SQL Integration Services SSIS Troubleshooting Best Practices

By: Arshad Ali | Comments (3) | Related: 1 | 2 | 3 | 4 | > Integration Services Best Practices

Problem

In the previous tips (SQL Server Integration Services (SSIS) - Best Practices - Part 1 and Part 2) of this series I briefly talked about SSIS and a few of the best practices to consider when designing SSIS packages. Continuing on the same rhythm I am going to discuss some more best practices for SSIS package design, how you can design high performing packages with parallelism, troubleshooting performance problems etc.

Solution

In this tip my recommendations are around how you can achieve high performance with achieving a higher degree of parallelism, how you can identify the cause of poorly performing packages, how distributed transaction work within SSIS and finally what you can do to restart a package execution from the last point of failure.

As you can see this tip starts at best practice #10. See these other two tips (Part 1 and Part 2) for best practices 1-9.

Best Practice #10 - Better performance with parallel execution

SSIS has been designed to achieve high performance by running the executables of the package and data flow tasks in parallel. This parallel execution of the SSIS package executables and data flow tasks can be controlled by two properties provided by SSIS as discussed below.
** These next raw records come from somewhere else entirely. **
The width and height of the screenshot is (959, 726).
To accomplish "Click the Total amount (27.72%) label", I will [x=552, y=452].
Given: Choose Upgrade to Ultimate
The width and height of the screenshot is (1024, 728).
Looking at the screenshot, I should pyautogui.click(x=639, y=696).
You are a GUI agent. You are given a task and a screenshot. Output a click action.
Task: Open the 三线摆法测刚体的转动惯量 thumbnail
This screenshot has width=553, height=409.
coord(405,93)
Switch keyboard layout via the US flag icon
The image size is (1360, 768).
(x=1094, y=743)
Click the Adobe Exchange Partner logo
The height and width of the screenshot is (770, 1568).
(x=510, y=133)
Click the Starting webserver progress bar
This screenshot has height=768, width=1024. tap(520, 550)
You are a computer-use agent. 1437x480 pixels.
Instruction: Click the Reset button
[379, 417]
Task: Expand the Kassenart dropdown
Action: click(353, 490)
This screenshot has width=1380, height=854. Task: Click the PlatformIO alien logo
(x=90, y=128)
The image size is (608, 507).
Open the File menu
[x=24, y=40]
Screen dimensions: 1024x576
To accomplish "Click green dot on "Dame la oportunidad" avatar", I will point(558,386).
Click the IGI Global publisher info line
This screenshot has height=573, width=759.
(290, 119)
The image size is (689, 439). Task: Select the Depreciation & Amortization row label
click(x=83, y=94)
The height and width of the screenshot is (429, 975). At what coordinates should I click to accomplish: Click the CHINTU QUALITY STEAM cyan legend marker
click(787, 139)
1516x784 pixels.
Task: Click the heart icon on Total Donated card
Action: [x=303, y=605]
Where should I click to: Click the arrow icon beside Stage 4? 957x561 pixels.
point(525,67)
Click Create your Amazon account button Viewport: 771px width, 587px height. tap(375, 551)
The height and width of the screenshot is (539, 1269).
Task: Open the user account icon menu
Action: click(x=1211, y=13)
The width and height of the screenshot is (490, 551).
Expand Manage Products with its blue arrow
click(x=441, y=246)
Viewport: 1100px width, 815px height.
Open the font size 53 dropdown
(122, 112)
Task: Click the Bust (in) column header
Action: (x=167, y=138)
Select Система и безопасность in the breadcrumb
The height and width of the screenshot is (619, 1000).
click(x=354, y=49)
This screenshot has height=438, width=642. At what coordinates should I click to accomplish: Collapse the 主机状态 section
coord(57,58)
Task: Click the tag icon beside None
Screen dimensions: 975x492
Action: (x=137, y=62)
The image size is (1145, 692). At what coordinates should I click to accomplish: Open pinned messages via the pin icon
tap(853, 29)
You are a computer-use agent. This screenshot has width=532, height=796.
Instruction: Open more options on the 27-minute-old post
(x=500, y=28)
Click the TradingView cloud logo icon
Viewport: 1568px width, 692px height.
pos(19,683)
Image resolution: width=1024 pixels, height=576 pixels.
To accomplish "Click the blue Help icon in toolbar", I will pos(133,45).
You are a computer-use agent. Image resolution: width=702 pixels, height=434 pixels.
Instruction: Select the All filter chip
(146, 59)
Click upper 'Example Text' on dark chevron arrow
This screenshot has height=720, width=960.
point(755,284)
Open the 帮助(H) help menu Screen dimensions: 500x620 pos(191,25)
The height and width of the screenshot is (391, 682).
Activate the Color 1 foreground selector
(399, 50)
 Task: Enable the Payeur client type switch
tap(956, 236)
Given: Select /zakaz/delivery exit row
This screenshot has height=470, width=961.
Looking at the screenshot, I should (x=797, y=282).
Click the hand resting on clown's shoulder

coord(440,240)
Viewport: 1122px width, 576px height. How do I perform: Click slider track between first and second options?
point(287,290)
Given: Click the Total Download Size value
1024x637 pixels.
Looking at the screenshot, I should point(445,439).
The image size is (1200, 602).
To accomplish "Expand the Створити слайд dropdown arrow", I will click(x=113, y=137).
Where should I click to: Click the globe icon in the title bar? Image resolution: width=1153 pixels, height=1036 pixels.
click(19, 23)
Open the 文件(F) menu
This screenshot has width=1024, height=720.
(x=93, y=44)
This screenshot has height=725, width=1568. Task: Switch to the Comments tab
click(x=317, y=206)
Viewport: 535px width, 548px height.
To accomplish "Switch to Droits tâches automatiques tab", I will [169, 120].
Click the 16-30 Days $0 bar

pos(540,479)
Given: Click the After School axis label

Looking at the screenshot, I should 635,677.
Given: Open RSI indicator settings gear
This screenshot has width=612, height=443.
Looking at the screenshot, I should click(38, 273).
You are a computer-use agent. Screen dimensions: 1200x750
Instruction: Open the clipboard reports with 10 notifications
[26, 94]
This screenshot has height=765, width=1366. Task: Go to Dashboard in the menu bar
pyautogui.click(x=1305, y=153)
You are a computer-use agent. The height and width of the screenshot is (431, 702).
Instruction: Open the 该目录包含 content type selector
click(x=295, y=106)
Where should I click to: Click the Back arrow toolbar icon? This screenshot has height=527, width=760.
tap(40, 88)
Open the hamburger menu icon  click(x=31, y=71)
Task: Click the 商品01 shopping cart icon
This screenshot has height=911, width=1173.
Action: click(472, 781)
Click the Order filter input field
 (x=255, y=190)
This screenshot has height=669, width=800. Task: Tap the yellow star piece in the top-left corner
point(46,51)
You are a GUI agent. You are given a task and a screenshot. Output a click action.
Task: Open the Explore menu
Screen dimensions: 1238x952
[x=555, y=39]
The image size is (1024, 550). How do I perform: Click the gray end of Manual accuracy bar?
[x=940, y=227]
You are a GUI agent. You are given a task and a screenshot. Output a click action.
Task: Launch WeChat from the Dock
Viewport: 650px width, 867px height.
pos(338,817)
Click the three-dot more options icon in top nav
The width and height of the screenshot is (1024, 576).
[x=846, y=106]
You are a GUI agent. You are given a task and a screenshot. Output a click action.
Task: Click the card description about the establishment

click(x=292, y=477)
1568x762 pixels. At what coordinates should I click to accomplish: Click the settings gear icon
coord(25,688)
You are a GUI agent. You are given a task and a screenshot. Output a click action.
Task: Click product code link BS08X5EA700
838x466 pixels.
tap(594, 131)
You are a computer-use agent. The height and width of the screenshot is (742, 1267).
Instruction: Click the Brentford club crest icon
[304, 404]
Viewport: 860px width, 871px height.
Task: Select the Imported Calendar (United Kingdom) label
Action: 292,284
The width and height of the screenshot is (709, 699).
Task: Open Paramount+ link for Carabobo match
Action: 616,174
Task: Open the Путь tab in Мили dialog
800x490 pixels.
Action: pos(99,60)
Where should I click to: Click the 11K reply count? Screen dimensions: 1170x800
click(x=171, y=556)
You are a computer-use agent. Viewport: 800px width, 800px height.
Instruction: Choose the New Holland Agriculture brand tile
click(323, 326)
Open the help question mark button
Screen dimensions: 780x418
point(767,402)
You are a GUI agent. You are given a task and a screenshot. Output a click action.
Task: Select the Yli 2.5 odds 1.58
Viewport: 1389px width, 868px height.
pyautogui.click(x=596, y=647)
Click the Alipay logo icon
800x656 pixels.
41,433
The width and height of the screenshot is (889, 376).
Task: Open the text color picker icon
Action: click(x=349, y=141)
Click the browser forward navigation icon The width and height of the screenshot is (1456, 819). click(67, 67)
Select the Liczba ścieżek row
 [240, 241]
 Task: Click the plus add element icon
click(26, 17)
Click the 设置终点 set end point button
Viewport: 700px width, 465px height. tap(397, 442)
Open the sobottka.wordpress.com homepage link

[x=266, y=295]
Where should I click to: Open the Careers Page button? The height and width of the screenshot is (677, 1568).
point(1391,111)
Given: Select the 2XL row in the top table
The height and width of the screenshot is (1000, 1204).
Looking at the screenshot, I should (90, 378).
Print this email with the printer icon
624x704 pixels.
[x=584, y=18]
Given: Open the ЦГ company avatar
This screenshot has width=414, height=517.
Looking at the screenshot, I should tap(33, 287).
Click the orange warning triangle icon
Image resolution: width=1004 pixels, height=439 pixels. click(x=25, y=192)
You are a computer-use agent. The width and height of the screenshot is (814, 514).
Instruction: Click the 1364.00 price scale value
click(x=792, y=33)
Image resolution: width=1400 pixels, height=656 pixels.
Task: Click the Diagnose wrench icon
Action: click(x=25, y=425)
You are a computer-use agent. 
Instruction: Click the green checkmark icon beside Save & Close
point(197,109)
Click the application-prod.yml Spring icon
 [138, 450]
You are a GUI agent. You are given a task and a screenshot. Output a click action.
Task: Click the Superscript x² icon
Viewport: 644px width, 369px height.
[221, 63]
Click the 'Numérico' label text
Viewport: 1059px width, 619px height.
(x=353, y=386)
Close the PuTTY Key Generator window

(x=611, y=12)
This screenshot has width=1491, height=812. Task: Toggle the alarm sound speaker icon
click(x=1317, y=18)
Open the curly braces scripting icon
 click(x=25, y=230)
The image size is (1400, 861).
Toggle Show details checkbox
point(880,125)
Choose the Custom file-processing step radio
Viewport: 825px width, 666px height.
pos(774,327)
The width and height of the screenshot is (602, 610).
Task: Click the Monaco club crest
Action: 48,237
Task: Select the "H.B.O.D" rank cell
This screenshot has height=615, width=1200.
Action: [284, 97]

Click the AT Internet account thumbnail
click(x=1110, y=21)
MaxConcurrentExecutables - It's the property of the SSIS package and specifies the number of executables (different tasks inside the package) that can run in parallel within a package or in other words, the number of threads SSIS runtime engine can create to execute the executables of the package in parallel. As I discussed in Best Practice #6,the SSIS runtime time engine which executes the package and every task defined in it (except data flow task) in the defined workflow. So as long as you have sequential workflow of the package (one task after another, precedence defined with precedence constraints between tasks) this property would not make any difference. But if you have your package workflow with parallel tasks, this property will make a difference. Its default value is -1, which means total number of available processors + 2, also if you have hyper-threading enabled then it is total number of logical processors + 2.
EngineThreads - As I said, MaxConcurrentExecutables is a property of the package and used by SSIS runtime engine for parallel execution of package executables, likewise data flow tasks have the EngineThreads property which is used by the data flow pipeline engine and has a default value of 5 in SSIS 2005 and 10 in SSIS 2008. This property specifies the number of source threads (does data pull from source) and worker thread (does transformation and upload into the destination) that can be created by data flow pipeline engine to manage the flow of data and data transformation inside a data flow task, it means if the EngineThreads has value 5 then up to 5 source threads and also up to 5 worker threads can be created. Please note, this property is just a suggestion to the data flow pipeline engine, the pipeline engine may create less or more threads if required.

Example - Let's consider you have a package with 5 data flow tasks in parallel and MaxConcurrentExecutables property has value 3. When you start the package execution, the runtime will start executing 3 data flow tasks of the package in parallel, the moment any of the executing data flow task completes, the execution of the next waiting data flow task will start and so on. Now what happens inside the data flow task is controlled by EngineThreads property. As I described, how the work of a data flow task is broken down into one or more execution trees in Best Practice #6 (you can see how many execution trees are created for a data flow task by turning on logging for PipelineExecutionTrees event of the data flow task), the data flow pipeline engine might create source and worker threads as many as you have set the value of EngineThreads to execute one or more execution trees in parallel. Here also if you have set EngineThreads property to 5 and also your data flow task is broken down into 5 execution trees, it does not mean all execution trees will run in parallel, to summarize this, sequence matters here as well.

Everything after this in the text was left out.